C: Have you ever felt the need to cut down your drinking?

A: Have you ever felt annoyed by criticism of your drinking?

G: Have you ever felt guilty about your drinking?

E: Have you ever taken a drink first thing in the morning (eye opener)?

Two or more positive responses suggest problem drinking. Pts often lie about their alcohol use, and hx from family members may be critical.

Si: In steatosis there is often hepatomegaly. In alcoholic hepatitis, the pt looks ill, and there may be fever, jaundice, spiders, tender hepatomegaly, ascites, or encephalopathy. Alcoholic cirrhosis causes signs of end-stage liver disease (p 26) that cannot be distinguished from signs caused by other liver diseases.

Crs: Five-yr survival in cirrhosis is 35-50%. Survival is much better in abstinent pts than in those who continue to drink. The prognosis in acute alcoholic hepatitis can be determined from laboratory parameters (see Lab).

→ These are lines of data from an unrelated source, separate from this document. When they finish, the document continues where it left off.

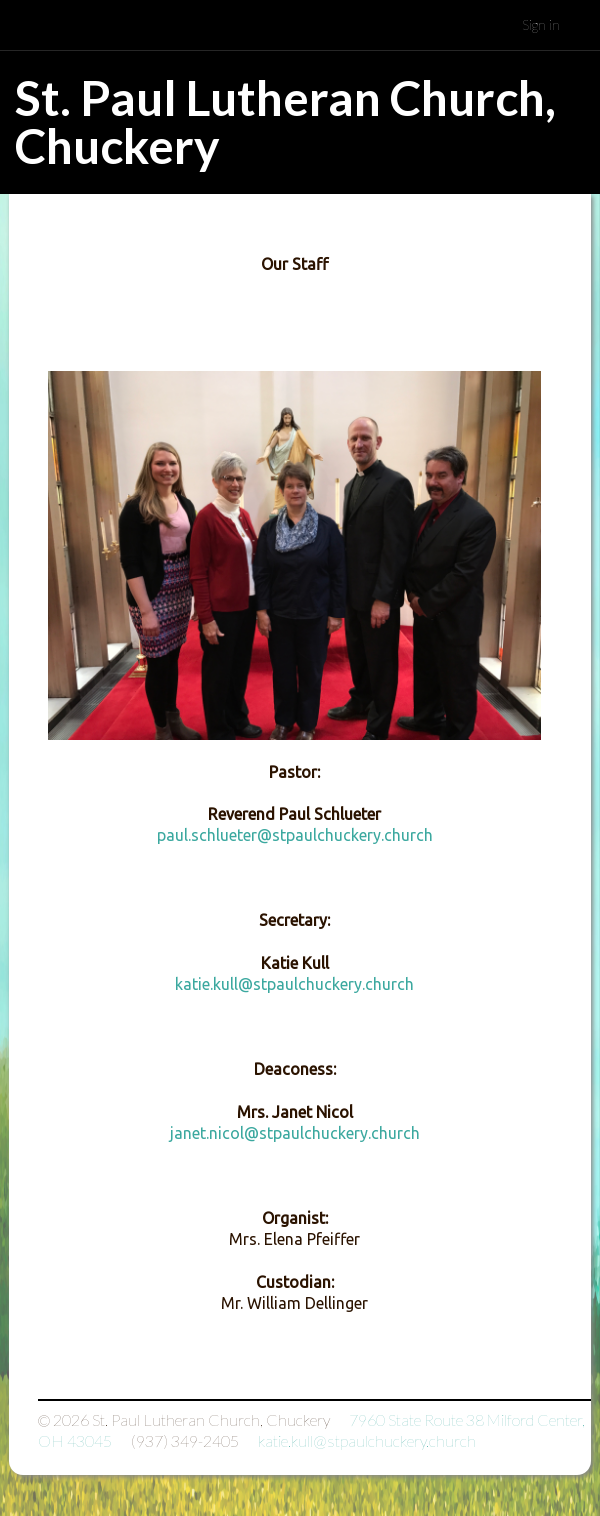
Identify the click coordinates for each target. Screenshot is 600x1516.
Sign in (541, 25)
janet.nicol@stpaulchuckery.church (295, 1133)
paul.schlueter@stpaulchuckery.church (295, 835)
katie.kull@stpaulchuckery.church (294, 984)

Cmplc: HCC is a risk in cirrhotic pts (p 247). Any of the complications of end-stage liver disease may occur (p 255).

Diff Dx: The diff dx may be that of abnormal LFTs, cirrhosis, or jaundice (p 26).

Lab: LFTs, CBC with diff, and PT should be obtained. Transaminases are elevated in alcoholic hepatitis, usually in a pattern of AST > ALT with neither more than 7 × the upper limit of normal. GGTP is frequently elevated. In advanced disease, albumin drops and the PT is elevated. An elevated MCV can be a clue to alcoholism, and a random alcohol level can be informative. In alcoholic hepatitis, a severity score, called the discriminant function, is calculated as 4.6 × (pt’s PT – control PT) + bilirubin (mg/dL) (GE 1978;75:193). A score of >32 or spontaneous encephalopathy is associated with high mortality (>30%). Leukocytosis is common in alcoholic hepatitis. Thrombocytopenia can be seen with portal HTN or as a result of toxic effects of alcohol on bone marrow. Tests to exclude other causes of abnormal LFTs should be considered (p 28), and all pts should be tested for hep C. Liver bx is prognostic and can confirm the dx. It is usually notnecessary to perform bx.

X-ray: US should be performed to rule out obstruction or tumor. Pts with alcoholic cirrhosis may notdilate their bile ducts in response to obstruction (because of severe fibrosis), so caution in interpretation is warranted.